Q. We have brass foot rail brackets for a bar that we would like to refinish ourselves to a rubbed bronze finish. Any suggestions?

Frank Phelan
architectural millwright - Nacogdoches, Texas


October 15, 2009

Q. Hi,

I have 200 door handles... would like to change their color from SAT S.S. to Antique, or can it be oil rubbed to give me the BRONZED color?

Thank you

WALID SALAH
HARDWARE AND TOOLS - AMMAN, JORDAN


October 16, 2009

A. Hi, Walid. Yes, stainless steel can be electroplated with various metals including copper so that it can be made to look antique bronze.

Regards,

pic of Ted Mooney Teds signature
Ted Mooney, P.E. RET
finishing.com
Pine Beach, New Jersey

April 5, 2010

Q. I have nickel or some type of silver looking fixtures and knobs in my home they are pretty new, but I really like the oil rubbed bronze or antique/ aged look. can I do my own so I don't have to replace everything? Thank you.

merry kniest
hobbyist - Huntsville, Alabama


April 6, 2010

Hi, Merry. Alecia has described what's involved, and I don't think it's very realistic to consider such a complicated industrial process (involving cyanide-based electroplating) a D-I-Y project :-)

However, it is possible to prime the metal with a self-etching primer for good adhesion =>
then paint it with copper colored paint, then paint it with a brown-black paint, rubbing it away from the corners and high spots to give an oil-rubbed bronze look.

Even simpler, although probably without the highlights, would be Rust-Oleum "American Accents" Oil-Rubbed Bronze spray paint =>

Regards,

pic of Ted Mooney Teds signature
Ted Mooney, P.E. RET
finishing.com
Pine Beach, New Jersey

Self-etching primer

Oil Rubbed Bronze Paint


September 7, 2010

Q. I recently ordered two light fixtures for my kitchen online. When they arrived, the finish was nothing like what I expected.
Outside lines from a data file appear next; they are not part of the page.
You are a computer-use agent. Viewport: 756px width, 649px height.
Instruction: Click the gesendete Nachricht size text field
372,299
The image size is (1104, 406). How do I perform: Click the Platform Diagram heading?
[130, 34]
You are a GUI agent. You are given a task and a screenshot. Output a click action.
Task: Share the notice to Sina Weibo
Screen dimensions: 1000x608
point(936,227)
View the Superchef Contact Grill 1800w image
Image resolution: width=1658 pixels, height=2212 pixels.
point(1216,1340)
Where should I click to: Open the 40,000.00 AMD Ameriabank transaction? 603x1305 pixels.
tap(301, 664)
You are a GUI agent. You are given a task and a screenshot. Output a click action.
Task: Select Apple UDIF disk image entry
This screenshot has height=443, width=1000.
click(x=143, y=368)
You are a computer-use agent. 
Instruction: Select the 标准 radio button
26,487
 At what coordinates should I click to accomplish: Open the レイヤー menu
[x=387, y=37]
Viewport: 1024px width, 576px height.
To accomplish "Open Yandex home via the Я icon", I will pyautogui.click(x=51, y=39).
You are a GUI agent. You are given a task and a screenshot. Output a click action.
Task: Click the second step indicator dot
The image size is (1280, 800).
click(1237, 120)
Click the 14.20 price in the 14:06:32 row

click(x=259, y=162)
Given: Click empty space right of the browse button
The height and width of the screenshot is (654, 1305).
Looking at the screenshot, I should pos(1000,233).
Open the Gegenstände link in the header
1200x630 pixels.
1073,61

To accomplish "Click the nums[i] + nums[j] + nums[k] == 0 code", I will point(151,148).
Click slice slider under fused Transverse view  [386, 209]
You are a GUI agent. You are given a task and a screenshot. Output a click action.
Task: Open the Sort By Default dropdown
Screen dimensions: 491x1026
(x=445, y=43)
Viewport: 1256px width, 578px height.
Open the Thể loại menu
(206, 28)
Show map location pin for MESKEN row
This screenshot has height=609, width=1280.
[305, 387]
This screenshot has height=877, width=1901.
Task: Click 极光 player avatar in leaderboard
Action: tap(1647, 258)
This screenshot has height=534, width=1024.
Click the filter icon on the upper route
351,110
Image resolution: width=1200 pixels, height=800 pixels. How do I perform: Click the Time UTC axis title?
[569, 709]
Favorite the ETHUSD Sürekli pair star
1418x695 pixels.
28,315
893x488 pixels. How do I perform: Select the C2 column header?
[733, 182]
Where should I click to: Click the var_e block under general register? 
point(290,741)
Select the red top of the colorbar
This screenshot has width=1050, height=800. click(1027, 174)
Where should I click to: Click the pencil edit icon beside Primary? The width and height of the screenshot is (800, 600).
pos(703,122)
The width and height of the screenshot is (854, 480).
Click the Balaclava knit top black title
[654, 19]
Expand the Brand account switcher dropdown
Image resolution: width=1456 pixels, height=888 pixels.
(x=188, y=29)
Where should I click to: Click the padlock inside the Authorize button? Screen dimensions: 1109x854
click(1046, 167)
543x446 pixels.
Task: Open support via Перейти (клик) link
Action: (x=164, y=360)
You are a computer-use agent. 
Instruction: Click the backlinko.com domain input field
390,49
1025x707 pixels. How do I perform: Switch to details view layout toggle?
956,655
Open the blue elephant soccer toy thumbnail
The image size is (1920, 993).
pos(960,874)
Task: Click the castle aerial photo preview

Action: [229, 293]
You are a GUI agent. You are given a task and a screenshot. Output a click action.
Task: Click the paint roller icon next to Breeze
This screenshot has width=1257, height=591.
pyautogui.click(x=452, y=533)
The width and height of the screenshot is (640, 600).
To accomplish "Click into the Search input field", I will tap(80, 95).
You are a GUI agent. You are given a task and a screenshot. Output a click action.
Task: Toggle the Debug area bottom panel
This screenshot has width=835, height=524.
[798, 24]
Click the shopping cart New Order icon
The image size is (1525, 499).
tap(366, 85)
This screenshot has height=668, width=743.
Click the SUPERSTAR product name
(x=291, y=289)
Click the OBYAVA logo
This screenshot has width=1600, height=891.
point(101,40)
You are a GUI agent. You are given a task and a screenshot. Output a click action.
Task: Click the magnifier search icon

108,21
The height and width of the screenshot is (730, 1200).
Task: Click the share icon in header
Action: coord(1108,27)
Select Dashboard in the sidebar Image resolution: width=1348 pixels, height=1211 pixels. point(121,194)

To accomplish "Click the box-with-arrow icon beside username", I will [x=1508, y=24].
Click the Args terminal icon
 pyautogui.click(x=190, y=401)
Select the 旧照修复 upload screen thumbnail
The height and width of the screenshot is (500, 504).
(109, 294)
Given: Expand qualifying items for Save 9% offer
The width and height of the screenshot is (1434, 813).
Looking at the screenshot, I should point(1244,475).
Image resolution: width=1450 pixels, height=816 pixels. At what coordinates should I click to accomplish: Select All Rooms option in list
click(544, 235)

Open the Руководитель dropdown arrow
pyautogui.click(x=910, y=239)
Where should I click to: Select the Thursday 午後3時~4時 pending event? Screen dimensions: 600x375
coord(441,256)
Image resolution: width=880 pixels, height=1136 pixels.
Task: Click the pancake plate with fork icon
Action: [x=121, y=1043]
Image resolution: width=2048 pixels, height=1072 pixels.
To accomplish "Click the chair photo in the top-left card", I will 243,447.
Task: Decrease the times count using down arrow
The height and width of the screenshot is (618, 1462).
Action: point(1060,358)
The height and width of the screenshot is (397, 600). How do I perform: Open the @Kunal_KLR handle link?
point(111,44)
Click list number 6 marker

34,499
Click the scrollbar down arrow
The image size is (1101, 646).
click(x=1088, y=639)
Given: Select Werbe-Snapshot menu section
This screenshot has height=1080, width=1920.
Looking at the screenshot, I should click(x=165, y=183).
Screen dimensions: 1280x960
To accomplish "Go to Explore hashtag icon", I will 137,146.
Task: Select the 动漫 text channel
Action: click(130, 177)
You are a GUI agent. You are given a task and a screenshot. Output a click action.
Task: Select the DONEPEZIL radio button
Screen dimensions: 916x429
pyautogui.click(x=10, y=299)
While I expected an oil rubbed bronze look, the fixture looked like yellowish snake skin (if you can imagine that!) I have read that you can use spray paint to help create an oil bronzed look. I have tried to use a spray paint black primer followed by copper metallic. Then I spray a light covering of oil rubbed bronze spray paint to allow the copper to shine through. I am not getting the desired effect I want. The final result looks like it has glitter/sparkles in it. I have also tried rub N buff, but I can't get it to apply lightly (I can see my finger strokes). I have found that really only works on straight lines and corners. Any suggestions?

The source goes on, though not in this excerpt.